Task brief: Your answer consists of the lines in the data that contain "into". Copy each of them.

Data in this exercise:
○ ○ ○ ○
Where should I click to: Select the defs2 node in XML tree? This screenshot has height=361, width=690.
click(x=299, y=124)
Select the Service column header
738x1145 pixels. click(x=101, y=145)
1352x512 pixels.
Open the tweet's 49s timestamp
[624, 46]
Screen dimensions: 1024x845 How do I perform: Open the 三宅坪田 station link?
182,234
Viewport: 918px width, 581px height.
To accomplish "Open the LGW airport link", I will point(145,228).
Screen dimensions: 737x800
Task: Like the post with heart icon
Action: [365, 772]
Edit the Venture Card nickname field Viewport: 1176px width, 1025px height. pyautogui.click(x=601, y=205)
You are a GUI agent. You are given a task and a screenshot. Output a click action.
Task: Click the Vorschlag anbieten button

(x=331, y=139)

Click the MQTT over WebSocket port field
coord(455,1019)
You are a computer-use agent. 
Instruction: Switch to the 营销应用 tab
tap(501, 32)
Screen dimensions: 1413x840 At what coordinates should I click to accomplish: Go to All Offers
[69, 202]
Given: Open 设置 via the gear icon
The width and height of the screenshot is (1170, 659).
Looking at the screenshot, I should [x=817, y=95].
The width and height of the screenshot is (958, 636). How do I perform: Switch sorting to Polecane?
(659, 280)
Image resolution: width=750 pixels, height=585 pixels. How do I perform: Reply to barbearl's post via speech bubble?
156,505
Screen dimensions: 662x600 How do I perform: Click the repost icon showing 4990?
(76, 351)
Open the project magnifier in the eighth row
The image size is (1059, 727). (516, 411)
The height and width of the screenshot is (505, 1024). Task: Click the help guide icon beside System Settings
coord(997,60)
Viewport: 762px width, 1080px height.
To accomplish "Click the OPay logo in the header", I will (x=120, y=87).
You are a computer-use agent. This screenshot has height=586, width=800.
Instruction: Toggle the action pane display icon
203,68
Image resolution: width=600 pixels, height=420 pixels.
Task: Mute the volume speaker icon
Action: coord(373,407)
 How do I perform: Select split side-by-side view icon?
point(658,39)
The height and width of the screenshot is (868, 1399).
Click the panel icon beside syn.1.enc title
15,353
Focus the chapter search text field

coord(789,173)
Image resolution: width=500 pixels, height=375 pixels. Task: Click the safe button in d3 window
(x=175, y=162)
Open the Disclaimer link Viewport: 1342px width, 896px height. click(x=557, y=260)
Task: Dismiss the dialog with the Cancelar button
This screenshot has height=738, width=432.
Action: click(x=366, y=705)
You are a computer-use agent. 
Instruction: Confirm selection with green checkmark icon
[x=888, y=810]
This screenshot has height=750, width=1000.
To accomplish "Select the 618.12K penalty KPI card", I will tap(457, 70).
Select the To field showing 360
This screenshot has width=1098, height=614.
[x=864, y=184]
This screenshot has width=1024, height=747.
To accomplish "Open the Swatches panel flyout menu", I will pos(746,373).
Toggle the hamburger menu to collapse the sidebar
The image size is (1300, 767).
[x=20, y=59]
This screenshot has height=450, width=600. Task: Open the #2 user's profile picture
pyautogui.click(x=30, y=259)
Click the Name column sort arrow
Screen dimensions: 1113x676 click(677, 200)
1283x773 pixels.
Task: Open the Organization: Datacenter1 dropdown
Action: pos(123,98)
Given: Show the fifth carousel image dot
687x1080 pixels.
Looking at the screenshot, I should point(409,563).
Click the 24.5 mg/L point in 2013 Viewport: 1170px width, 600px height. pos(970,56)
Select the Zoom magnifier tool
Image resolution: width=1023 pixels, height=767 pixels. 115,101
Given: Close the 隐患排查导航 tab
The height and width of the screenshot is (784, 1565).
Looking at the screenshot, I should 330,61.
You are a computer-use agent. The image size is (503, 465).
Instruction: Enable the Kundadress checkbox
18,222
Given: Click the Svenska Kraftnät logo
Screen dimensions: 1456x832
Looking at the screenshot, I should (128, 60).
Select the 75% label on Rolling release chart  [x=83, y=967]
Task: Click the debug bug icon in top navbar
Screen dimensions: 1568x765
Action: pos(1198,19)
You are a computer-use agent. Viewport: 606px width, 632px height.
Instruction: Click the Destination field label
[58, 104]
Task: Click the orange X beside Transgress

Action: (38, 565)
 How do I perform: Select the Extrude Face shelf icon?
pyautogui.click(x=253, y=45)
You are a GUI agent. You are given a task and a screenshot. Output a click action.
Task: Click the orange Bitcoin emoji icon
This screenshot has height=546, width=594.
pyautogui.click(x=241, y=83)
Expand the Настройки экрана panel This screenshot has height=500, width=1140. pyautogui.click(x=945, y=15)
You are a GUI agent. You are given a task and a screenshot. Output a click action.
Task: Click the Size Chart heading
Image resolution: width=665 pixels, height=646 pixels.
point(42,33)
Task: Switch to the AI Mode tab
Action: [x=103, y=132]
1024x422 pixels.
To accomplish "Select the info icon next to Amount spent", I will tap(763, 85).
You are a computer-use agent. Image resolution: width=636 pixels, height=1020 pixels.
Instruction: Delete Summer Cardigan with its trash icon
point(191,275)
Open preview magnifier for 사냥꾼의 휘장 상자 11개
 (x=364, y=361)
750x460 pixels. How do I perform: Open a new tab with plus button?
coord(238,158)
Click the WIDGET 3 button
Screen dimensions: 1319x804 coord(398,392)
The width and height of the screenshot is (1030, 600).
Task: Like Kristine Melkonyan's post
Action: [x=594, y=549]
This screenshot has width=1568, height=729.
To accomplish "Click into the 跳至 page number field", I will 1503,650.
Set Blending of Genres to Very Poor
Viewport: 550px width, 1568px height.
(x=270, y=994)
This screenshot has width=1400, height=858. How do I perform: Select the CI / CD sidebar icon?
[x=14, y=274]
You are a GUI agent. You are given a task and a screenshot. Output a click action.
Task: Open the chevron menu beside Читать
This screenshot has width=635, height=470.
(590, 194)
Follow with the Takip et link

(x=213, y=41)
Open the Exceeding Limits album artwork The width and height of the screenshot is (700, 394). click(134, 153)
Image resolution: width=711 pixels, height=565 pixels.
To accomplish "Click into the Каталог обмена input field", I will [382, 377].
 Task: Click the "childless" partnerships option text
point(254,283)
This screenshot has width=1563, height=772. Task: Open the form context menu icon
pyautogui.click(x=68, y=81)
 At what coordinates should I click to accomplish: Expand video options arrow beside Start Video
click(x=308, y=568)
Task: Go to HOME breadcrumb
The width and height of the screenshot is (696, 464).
○ ○ ○ ○
Exercise answer:
To accomplish "Click into the 跳至 page number field", I will 1503,650.
To accomplish "Click into the Каталог обмена input field", I will [382, 377].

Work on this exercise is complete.